Two Poems
Why don’t people have lawns here?
Caridad Villareal Ruiz the family matriarch died
on the day I arrived to town.
This place is really dusty. Some shoeless
kids helped me off the bus and carried my
suitcase. I don’t know if I
packed the right kind of pants
for this hot weather.
The dead lady is in her bedroom,
adjacent to the general store.
The oldest women said get a
melon. Put it under her body.
We’ll keep it there all night to
absorb the smell. Near the store some
flower petals from a giant bush are
falling in a flurry and I
can’t see a thing.
The younger women have joined
the oldest in her room. The
cement floor is painted and
waxed, painted and waxed.
They’re moaning now. It’s an ancient feral
sound and they all take turns, like
communion. Something is
trampling outside, over the bus tracks.
It must be cows. Why don’t people have
lawns here? All this dirt is getting
caught in my throat.
I need to unpack my suitcase.
The pay phone by the town plaza rings.
Why won’t one of those shoeless
kids answer it? Hey mom, is that
you? Hey mom, what’s for dinner?
Mom mom mom can you tuck me in?
They’re calling me over now.
They’ve slaughtered
one of those cows, so come and
eat. There will be enough for
the whole village. Then we’ll
sit up the whole night together,
us and Caridad and the melon.
I saw the women
chopping that cow to bits
with machetes on a wooden
plank while the kids led me
to my room.
I checked the door for a lock, but
the kids never left, anyway.
They sit on the bed, help me lay out my
pairs of pants, swishing the
material between their fingers.
The older we get, the more we talk about the weather.

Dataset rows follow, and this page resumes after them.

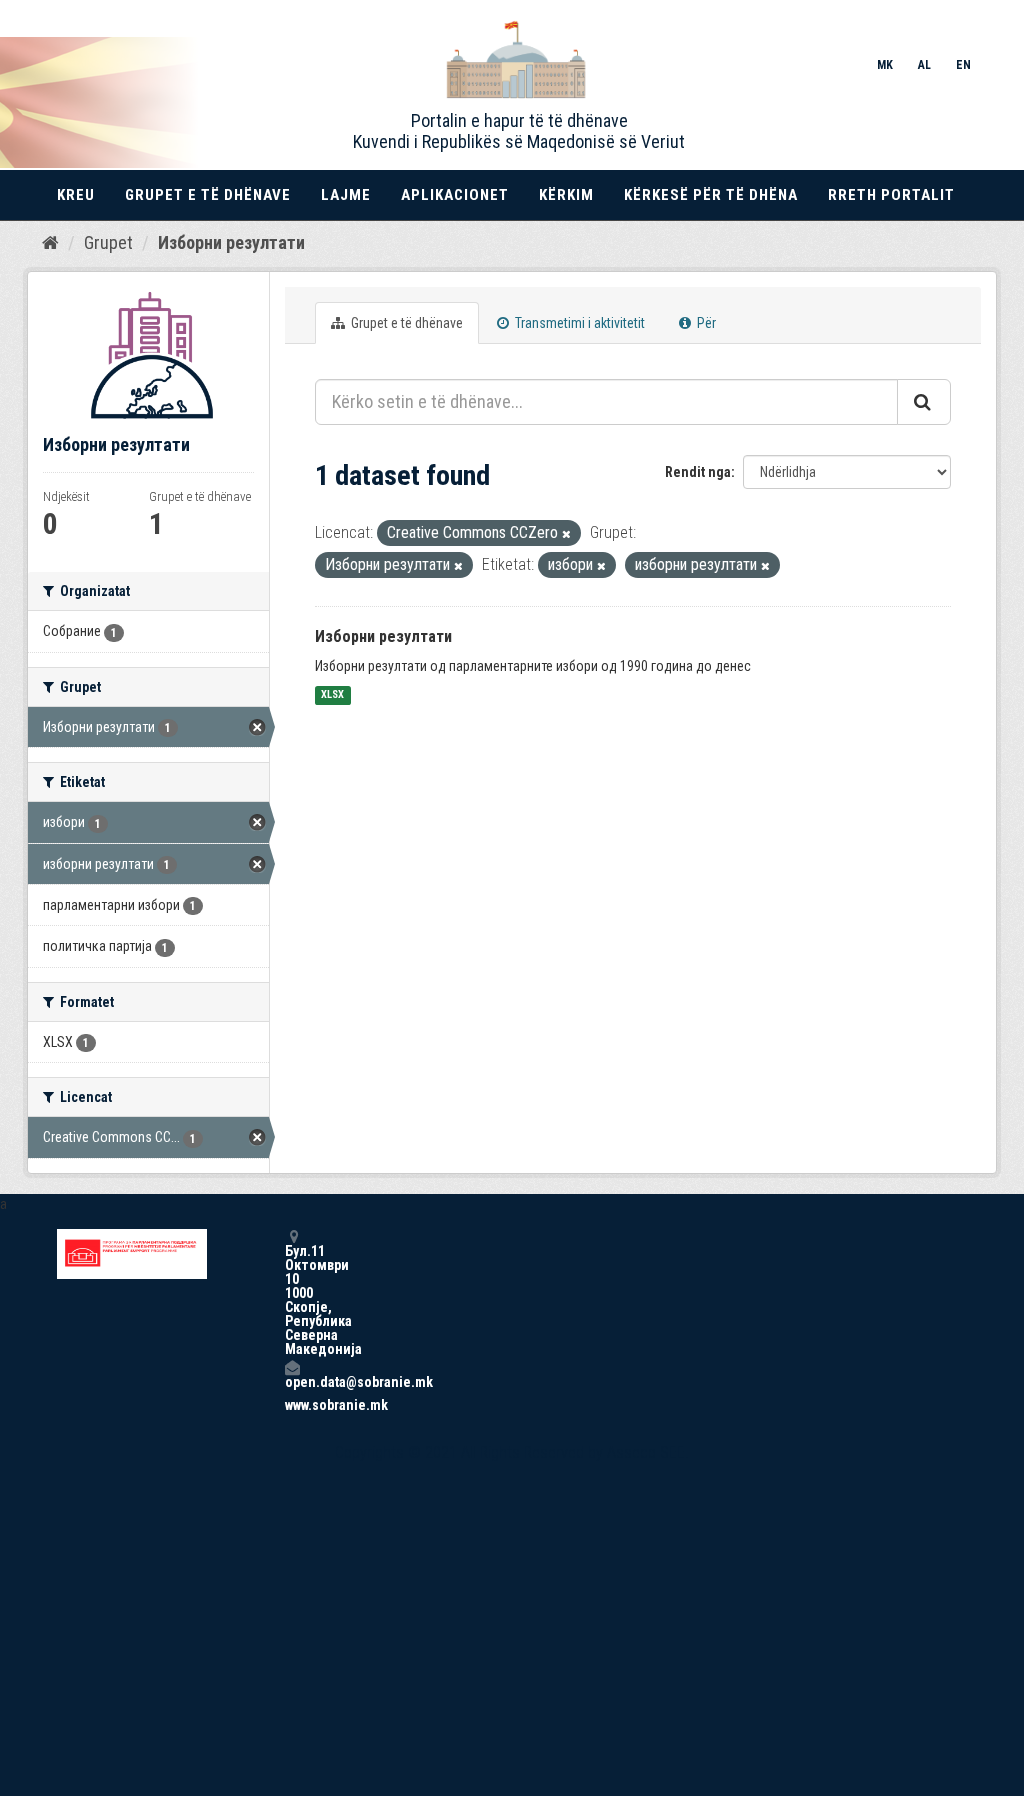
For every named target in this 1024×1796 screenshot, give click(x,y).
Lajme (346, 195)
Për (705, 323)
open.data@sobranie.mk (292, 1381)
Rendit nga (698, 472)
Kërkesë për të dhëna (711, 195)
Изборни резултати (231, 242)
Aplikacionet (455, 195)
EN (963, 65)
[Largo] (566, 534)
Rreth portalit (891, 195)
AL (924, 65)
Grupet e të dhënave (208, 195)
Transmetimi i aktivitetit (578, 323)
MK (885, 65)
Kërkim (566, 195)
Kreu (76, 195)
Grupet (108, 242)
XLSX (332, 695)
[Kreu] (50, 242)
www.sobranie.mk (292, 1405)
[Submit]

The elderly woman has been invited to her son and
daughter-in-law’s for dinner. It’s July and mid-
draught, so its natural that, on the drive to the son’s
house, they discuss the unbearable heat, the burnt-out
cornfields, and the amount of days that have passed
without rain. Besides, the son is no spring
chicken either. He’s perfectly happy to discuss
the weather. The woman, who just turned
90 this year and stopped dying her hair, turns to her
son. Where are we going? She says. To the house,
for dinner says the son. Oh, yes, she says, then oh the poor
farmers. She taps her hair in the front, over the part that she
sets in the morning but forgets to comb out.
During the dinner they discuss the plants
in the back of the house – the ones the elderly woman
can see out the back window. They point out the ones
surviving the heat, the ones not.
After dinner they set up the laptop on the kitchen
table so the elderly woman can Skype with her far
away granddaughter. She pears into the screen, pulls a white
cardigan around her shoulders because the air conditioning is on.
It’s raining a lot here, says the granddaughter. She is old enough
to discuss the weather, too. It’s hot here, says the elderly woman.
She and the son discuss the amount of days that have passed
without rain. Is the grass dead? asks the granddaughter. What?
asks the grandmother, pronouncing the h. She said, is the grass
dead, says the son. They wait while the grandmother
thinks. Well, not yet, she says. The son shakes his head in a
yes. The son and the granddaughter discuss the number of days
that have passed since he’s mowed the lawn.
Is it raining there? asks the grandmother.